DATA FOR ANALYSIS section start
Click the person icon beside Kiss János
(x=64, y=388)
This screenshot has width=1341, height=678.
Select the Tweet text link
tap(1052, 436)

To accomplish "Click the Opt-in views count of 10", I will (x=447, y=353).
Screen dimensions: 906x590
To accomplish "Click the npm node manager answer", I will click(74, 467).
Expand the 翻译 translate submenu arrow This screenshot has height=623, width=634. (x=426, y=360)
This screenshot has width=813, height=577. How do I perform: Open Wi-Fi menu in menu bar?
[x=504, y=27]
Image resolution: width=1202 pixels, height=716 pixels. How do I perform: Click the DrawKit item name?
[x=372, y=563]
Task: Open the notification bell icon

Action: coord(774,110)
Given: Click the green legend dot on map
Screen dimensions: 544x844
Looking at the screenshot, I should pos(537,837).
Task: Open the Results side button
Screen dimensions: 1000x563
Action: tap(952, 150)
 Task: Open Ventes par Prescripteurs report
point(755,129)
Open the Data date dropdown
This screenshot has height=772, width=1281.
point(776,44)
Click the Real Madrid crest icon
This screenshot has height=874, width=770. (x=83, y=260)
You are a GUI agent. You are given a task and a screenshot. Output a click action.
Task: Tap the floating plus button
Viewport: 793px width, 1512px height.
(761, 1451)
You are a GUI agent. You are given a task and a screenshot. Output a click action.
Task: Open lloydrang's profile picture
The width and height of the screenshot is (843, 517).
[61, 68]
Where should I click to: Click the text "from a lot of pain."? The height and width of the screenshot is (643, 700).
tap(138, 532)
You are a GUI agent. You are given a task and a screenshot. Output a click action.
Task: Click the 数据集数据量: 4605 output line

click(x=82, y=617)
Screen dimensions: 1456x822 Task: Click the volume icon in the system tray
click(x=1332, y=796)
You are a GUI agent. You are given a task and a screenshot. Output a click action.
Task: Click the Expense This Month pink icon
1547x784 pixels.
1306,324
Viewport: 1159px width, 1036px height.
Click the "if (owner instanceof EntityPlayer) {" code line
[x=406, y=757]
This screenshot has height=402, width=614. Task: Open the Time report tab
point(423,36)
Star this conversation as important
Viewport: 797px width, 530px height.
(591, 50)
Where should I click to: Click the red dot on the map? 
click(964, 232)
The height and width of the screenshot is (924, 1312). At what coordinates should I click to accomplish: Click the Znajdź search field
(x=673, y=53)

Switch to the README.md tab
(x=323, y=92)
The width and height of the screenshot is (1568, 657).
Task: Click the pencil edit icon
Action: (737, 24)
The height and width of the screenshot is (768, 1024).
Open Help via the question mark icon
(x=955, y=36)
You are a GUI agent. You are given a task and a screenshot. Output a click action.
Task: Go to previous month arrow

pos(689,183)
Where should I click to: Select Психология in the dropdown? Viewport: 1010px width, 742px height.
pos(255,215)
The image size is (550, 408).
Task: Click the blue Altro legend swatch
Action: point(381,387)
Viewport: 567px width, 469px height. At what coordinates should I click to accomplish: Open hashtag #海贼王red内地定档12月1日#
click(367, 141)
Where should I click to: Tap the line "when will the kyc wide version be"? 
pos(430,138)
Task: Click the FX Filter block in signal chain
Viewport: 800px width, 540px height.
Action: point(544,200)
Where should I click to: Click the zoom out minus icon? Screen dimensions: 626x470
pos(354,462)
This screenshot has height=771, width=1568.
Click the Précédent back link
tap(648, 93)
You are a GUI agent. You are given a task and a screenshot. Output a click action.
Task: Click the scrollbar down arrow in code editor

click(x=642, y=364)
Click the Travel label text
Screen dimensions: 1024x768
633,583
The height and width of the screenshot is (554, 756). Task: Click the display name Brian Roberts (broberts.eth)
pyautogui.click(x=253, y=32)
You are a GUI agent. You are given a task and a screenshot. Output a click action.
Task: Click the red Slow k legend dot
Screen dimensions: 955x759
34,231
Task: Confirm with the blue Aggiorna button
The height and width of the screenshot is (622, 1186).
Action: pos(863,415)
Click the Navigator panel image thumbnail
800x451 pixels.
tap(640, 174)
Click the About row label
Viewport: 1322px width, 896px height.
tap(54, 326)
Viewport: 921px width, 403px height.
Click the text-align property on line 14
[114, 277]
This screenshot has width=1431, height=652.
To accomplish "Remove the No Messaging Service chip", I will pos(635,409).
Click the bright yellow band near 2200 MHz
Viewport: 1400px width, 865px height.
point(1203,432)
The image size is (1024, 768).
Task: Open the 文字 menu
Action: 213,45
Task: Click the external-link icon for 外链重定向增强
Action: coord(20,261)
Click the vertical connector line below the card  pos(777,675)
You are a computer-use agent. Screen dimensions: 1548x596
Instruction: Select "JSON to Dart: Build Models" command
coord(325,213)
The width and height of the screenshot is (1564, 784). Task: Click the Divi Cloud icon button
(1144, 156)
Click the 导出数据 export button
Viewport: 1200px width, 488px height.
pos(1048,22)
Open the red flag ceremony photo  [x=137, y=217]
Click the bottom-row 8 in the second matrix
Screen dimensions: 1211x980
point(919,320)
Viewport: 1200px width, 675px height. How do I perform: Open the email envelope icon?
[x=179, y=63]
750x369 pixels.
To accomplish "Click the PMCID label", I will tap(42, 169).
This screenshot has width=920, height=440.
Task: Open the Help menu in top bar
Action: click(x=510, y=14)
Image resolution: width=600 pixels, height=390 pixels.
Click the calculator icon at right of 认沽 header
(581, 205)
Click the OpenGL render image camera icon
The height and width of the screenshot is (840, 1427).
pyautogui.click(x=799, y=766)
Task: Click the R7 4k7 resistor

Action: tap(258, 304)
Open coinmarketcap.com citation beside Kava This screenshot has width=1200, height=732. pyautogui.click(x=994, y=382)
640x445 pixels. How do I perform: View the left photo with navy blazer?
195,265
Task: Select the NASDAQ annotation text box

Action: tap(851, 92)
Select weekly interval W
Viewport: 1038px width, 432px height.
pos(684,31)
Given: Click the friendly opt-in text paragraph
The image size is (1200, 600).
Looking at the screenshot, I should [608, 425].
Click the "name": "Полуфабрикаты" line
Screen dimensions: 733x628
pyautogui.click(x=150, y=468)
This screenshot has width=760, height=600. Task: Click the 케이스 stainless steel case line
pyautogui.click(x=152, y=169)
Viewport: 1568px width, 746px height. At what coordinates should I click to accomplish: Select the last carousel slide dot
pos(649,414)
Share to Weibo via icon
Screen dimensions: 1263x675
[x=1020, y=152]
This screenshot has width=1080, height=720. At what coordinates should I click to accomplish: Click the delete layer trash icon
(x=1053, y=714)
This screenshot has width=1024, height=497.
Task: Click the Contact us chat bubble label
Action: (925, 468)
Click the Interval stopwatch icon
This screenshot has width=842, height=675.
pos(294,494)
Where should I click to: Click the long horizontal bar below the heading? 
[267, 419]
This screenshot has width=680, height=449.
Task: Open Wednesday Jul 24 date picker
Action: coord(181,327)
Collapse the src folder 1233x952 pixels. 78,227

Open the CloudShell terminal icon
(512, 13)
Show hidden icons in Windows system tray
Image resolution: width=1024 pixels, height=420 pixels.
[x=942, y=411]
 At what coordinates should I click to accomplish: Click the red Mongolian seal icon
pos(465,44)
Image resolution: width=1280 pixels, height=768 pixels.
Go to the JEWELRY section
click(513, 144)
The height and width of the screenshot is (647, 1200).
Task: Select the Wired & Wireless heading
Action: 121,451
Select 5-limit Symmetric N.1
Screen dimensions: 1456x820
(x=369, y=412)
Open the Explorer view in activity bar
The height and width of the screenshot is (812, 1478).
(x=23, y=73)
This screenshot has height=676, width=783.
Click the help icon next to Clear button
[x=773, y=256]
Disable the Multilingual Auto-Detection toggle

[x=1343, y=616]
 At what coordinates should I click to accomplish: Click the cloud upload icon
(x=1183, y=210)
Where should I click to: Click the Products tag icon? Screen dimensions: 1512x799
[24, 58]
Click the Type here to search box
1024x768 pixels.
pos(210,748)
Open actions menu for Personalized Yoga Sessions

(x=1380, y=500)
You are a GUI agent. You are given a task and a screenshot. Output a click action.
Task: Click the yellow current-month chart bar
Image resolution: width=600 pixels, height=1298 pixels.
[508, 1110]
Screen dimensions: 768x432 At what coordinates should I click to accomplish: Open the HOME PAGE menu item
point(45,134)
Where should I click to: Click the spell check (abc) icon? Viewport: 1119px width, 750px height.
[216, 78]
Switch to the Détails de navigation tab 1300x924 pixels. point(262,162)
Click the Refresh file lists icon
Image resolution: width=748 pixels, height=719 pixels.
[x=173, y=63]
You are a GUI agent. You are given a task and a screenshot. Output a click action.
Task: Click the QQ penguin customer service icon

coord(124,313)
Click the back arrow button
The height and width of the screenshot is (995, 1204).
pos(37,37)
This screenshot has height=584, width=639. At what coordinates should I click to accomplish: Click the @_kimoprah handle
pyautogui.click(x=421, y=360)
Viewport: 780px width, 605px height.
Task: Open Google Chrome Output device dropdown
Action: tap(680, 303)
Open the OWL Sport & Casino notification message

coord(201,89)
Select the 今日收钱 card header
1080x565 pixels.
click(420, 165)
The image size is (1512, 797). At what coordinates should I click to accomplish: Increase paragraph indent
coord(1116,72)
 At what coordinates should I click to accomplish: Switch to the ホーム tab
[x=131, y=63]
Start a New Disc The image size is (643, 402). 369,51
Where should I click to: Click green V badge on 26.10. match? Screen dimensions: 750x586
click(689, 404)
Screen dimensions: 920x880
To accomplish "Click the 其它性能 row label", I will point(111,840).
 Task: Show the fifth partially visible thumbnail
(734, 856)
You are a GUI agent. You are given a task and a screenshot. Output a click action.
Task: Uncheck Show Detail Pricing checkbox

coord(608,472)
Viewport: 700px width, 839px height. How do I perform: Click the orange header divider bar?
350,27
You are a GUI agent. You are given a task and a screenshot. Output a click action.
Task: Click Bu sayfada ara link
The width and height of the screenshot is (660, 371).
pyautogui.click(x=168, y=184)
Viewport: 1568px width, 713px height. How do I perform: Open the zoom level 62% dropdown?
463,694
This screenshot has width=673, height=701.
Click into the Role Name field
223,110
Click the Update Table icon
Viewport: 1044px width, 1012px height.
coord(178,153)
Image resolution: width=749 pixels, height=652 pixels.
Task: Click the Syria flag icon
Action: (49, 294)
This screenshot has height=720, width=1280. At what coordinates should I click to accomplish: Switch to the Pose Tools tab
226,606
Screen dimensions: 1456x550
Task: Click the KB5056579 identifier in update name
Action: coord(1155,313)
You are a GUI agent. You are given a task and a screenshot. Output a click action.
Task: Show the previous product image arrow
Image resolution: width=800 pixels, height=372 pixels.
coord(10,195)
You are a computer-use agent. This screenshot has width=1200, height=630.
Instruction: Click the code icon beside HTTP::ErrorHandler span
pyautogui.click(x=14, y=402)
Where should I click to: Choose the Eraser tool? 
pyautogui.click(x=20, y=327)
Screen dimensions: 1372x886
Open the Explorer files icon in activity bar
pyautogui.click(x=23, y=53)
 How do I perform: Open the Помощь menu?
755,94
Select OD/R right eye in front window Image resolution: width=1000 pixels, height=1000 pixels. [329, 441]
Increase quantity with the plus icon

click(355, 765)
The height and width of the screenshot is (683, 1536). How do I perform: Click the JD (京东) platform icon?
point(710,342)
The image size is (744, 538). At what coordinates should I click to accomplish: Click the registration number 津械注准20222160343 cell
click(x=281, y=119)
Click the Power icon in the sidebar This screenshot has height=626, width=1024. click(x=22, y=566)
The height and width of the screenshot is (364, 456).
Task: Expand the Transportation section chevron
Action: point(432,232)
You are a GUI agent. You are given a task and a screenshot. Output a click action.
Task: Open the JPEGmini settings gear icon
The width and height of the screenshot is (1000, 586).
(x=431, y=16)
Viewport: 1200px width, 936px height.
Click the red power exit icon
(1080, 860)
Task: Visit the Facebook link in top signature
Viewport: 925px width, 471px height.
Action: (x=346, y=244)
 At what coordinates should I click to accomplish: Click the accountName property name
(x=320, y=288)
DATA FOR ANALYSIS section end
* **ABOUT THIS TASK**
Give back exactly the lines of the listing, starting with the first and ending with the one bearing "Given: Click the green legend dot on map". Add no other lines.

* **WRITTEN RESPONSE**
Click the person icon beside Kiss János
(x=64, y=388)
This screenshot has width=1341, height=678.
Select the Tweet text link
tap(1052, 436)

To accomplish "Click the Opt-in views count of 10", I will (x=447, y=353).
Screen dimensions: 906x590
To accomplish "Click the npm node manager answer", I will click(74, 467).
Expand the 翻译 translate submenu arrow This screenshot has height=623, width=634. (x=426, y=360)
This screenshot has width=813, height=577. How do I perform: Open Wi-Fi menu in menu bar?
[x=504, y=27]
Image resolution: width=1202 pixels, height=716 pixels. How do I perform: Click the DrawKit item name?
[x=372, y=563]
Task: Open the notification bell icon

Action: coord(774,110)
Given: Click the green legend dot on map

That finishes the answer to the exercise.